* Testo fornito:
Il padre di un alunno delle medie ci scrive per raccontare una storia tragicamente quotidiana. Tutto ruota intorno a due seggiole malandate, tenute insieme con il nastro adesivo - La scuola e l'arte di "arrangiarsi"
Io, mio figlio e il gioco delle sedie
«Non vi conosco benissimo però non so cosa farne della storia che sto per raccontarvi ed invece penso che vada raccontata, non è tragica in sé, a me sembra però grave», così il signore che ci ha voluto spedire la lettera che state per leggere: un resoconto amaro sulla battaglia quotidiana di tanti genitori, docenti, studenti che non si rassegnano e fanno domande scomode. A cui nessuno dà risposta.
Sono padre di un bambino di 13 anni che frequenta la scuola media “Q. Maiorana” di Via C. Beccaria a Catania. Qualche giorno fa mio figlio mi racconta che da qualche giorno in classe hanno due sedie rotte che si passano a turno tra di loro, in sostanza loro in classe sono 19 ed hanno 17 sedie “buone” e due invece rotte ed incollate con lo scotch, che non ti puoi sedere nel verso dritto perché altrimenti si rompono del tutto. Sempre mio figlio mi dice che, se volessimo, noi genitori potremmo andare a chiedere spiegazioni alla dirigente scolastica, quasi per decidere e per valutare chi si può occupare – oltre alla scuola – di questa emergenza presso gli uffici competenti del comune di Catania. Mia moglie vi si reca e ne riceve fondamentalmente una manifestazione di impotenza: vi era presente la “vice”, la quale esprime la propria posizione ininfluente rispetto agli uffici comunali.

* Consegna 1:
Copia dal testo sulle sedie rotte il passo che va da "Sono padre di" a "agli uffici comunali.".
* Consegna 2:
Traduci in inglese questa frase del testo sulle sedie rotte: "Sono padre di un bambino di 13 anni che frequenta la scuola media “Q. Maiorana” di Via C. Beccaria a Catania."
I record qui sotto provengono da un'altra fonte.

* Materiale mostrato:
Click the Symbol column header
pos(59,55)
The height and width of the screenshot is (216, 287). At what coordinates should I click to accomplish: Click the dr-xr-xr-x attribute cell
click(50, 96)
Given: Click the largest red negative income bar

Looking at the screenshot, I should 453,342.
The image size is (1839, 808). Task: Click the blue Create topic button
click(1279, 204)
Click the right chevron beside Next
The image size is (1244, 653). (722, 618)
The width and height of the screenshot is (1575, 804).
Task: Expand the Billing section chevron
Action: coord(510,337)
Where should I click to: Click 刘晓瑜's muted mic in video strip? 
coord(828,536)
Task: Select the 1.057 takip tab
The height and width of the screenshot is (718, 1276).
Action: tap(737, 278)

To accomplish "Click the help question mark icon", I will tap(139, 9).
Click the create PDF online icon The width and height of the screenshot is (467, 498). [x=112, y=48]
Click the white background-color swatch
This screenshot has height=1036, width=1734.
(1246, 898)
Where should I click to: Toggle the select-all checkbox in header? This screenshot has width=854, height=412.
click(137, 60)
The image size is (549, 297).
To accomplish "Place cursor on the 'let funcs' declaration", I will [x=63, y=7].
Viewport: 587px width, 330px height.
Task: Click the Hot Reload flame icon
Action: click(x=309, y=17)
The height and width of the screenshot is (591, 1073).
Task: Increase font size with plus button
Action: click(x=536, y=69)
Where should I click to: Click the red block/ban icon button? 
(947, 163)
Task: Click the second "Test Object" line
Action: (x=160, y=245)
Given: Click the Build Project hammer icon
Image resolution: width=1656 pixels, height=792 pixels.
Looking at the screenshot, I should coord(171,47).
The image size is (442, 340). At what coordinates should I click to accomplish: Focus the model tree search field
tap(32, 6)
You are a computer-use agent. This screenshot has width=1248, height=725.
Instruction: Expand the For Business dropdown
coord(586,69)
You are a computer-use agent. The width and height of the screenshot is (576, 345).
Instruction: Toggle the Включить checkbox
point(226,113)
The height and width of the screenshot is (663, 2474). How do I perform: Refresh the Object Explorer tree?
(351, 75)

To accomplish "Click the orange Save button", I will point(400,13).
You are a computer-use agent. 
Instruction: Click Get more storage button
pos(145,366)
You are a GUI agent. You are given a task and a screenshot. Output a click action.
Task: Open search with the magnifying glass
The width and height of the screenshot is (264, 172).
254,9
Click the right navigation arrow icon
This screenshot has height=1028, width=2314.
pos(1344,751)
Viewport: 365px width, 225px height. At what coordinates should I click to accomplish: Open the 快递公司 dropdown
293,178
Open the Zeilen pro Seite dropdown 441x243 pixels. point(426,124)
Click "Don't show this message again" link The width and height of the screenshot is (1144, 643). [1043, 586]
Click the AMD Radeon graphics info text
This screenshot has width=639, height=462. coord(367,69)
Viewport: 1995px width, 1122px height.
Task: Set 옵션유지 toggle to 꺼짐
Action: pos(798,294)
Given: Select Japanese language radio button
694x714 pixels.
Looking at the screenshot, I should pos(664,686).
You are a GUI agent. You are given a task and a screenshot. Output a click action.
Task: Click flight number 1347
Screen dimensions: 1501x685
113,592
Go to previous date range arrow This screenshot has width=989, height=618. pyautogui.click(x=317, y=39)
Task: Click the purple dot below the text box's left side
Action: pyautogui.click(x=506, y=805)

* Risposta completa 1:
Sono padre di un bambino di 13 anni che frequenta la scuola media “Q. Maiorana” di Via C. Beccaria a Catania. Qualche giorno fa mio figlio mi racconta che da qualche giorno in classe hanno due sedie rotte che si passano a turno tra di loro, in sostanza loro in classe sono 19 ed hanno 17 sedie “buone” e due invece rotte ed incollate con lo scotch, che non ti puoi sedere nel verso dritto perché altrimenti si rompono del tutto. Sempre mio figlio mi dice che, se volessimo, noi genitori potremmo andare a chiedere spiegazioni alla dirigente scolastica, quasi per decidere e per valutare chi si può occupare – oltre alla scuola – di questa emergenza presso gli uffici competenti del comune di Catania. Mia moglie vi si reca e ne riceve fondamentalmente una manifestazione di impotenza: vi era presente la “vice”, la quale esprime la propria posizione ininfluente rispetto agli uffici comunali.

* Risposta completa 2:
I am the father of a 13-year-old boy who attends the "Q. Maiorana" middle school on Via C. Beccaria in Catania.